Le comité disciplinaire institué par le Staff Committee de l’Université de Maurice visant à sanctionner le Senior Lecturer Rajen Narsinghen est composé de deux membres, à savoir Angélique Coquet-Desvaux de Marigny et un membre du conseil de l’UoM, Mohammed Korimbaccus.

Or, la composition d’un comité disciplinaire constitué de seulement deux personnes est mal perçue par certains employés de cette institution. Ce comité disciplinaire est aussi composé de deux “co-opted members”, en l’occurrence Sivaramen Subbarayan et Shailen Gungah. « Comment peut-on nommer des personnes qui ont une affinité avec le parti au pouvoir ? » se demande à leur propos un membre de l’University of Mauritius Staff Union. Selon lui, ce comité aurait dû être composé d’au moins quatre personnes indépendantes.

Le Staff Committee de l’UoM ayant le pouvoir de mettre sur pied ce comité disciplinaire est aussi pointé du doigt par le syndicat.

« Ce comité est composé de Asha Dookun-Saumtally, qui est la cousine de la ministre de l’Éducation, de Rooma Meetoo, dont le mari est président du MGI, et de Tejanand Chumroo, qui était un des dirigeants de l’Universal College. Toutes ces personnes sont très proches du pouvoir », affirme notre interlocuteur.

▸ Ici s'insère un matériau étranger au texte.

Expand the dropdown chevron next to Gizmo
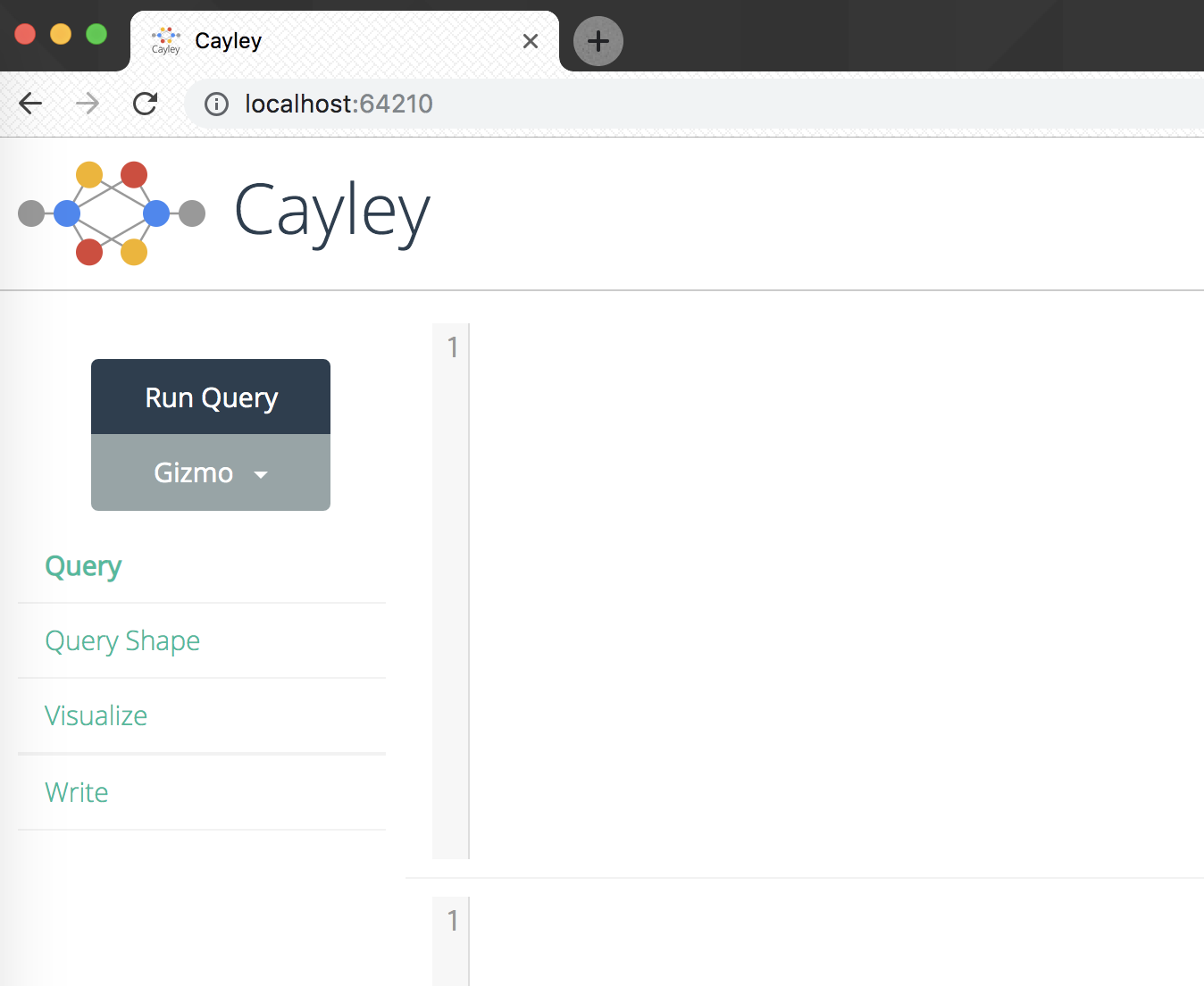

Ce comité est aussi composé du vice-chancelier Dhanjay Jhurry et de Mohammad Santally, pro-vice-chancelier (planning and ressources) qui, selon les statuts de l’UoM, ont le droit d’y siéger. Pour le syndicat, la manière d’agir de l’UoM à l’encontre de Rajen Narsinghen « est purement une vengeance politique ».